I will focus here on introducing you to the non-profit community. If you have questions about what libre software exists that you can deploy, you can scout that out in the web sites I'll introduce you to. While there are those who can help your organization migrate to a libre software platform, like GNU/Linux, there are also plenty of people who can assist with deploying libre software on the more common proprietary platforms, such as Mac and Windows. You'll discover that the people involved in the non-profit sector are as you would expect them to be - very warm and helpful people. People in the organizations discussed here participate in each of the other organizations. Indeed, that's how I learned so much!
The Organizer's Collaborative (www.organizenow.net) is a nationally recognized technology resource that reaches thousands of organizations each year. This group started in 1999, and offers training and expertise, software, and an on-line infrastructure to link individuals and organizations. The Organizers Collaborative holds the annual "Grassroots Use of Technology" conference. They offer the Organizer's Database, a free management program being used by over 350 organizations. The Organizational Divide Initiative helps smaller non-profits by focusing on shared learning and collaborative implementation techniques. Organizers Collaborative also boasts a community website where members can share tips, resources and developments. Additionally, they offer internships aimed at helping organizations learn how to use e-mail, databases, and the Internet.
Aspiration (www.aspirationtech.org) focuses on helping non-profit organizations obtain and deploy the best software available. Aspiration focuses on identifying what software exists, what doesn't, and what needs to be improved.
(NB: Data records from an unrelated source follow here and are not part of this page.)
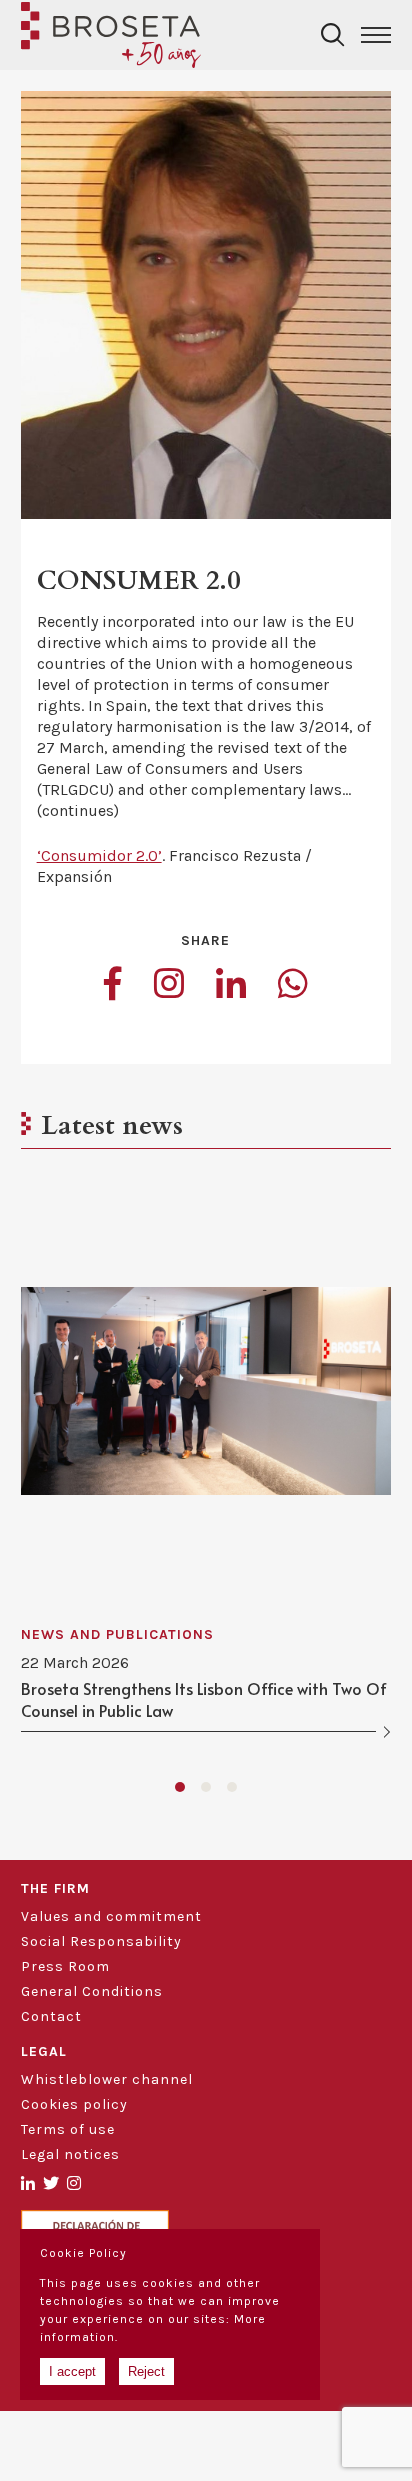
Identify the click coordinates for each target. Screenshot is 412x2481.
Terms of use (68, 2129)
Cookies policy (74, 2104)
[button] (180, 1787)
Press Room (65, 1966)
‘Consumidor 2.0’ (99, 855)
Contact (51, 2016)
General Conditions (92, 1991)
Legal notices (70, 2154)
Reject (146, 2371)
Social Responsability (101, 1941)
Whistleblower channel (107, 2079)
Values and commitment (111, 1916)
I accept (72, 2371)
Aside from helping non-profit organizations to find usable software, Aspiration seeks to connect libre software developers with usability experts to help improve the usability of the available software. This group also plugs NPO users into a vibrant community of other users and developers. They sponsor Penguin Day events around the nation to demystify libre software for the non-profit community.
The Low Income Networking and Communications Project (www.lincproject.org) is another nationally recognized organization that helps low-income grassroots groups implement technology by sending circuit riders to each group's site to guide and assist with implementation. Their Technology Toolkit includes the "Operating Systems Choosing Guide" that is both brief and fairly helpful. It actually includes a list of several GNU/Linux distributions that most of us would recommend, although they should definitely add Ubuntu to the list. One of the most useful tools they offer is the set of worksheets that an organization can use to help walk themselves (to some extent) through the necessary steps of planning their technology infrastructure.
All of these groups are involved in the Non-Profit Open Source Initiative (www.nosi.net), which has been around since 2001. Essentially, a number of non-profit sector technology assistance providers saw the benefits of lbre software for the organizations they serve and began collaborating via e-mail. In the first month, NOSI's e-mail list membership grew to 70. By the end of 2002 they had over 200 members subscribing to the list. NOSI's Open Source Cyber Cafe is a traveling booth, consisting of laptops running GNU/Linux, that allows non-profit decsion-makers to check their e-mail and print documents, thus getting a tour of GNU/Linux and discovering other libre software programs in a most useful way. NOSI has developed an introductory guide, The Open Source Primer, to help non-profit organizations understand libre software.
These are the primary organizations that specialize in helping the non-profit community learn about libre software. You may find others as you explore the community. You'll be able to expand your personal network of non-profit technology resources and find the software and help you need for developing and improving your organization's technology infrastructure. For those of you who serve non-profits as consultants, you will surely find these groups to be vital resources for helping you serve your clients. If you think of non-profit IT as a real adventure, you now have plenty of guides to see you through! Bon voyage!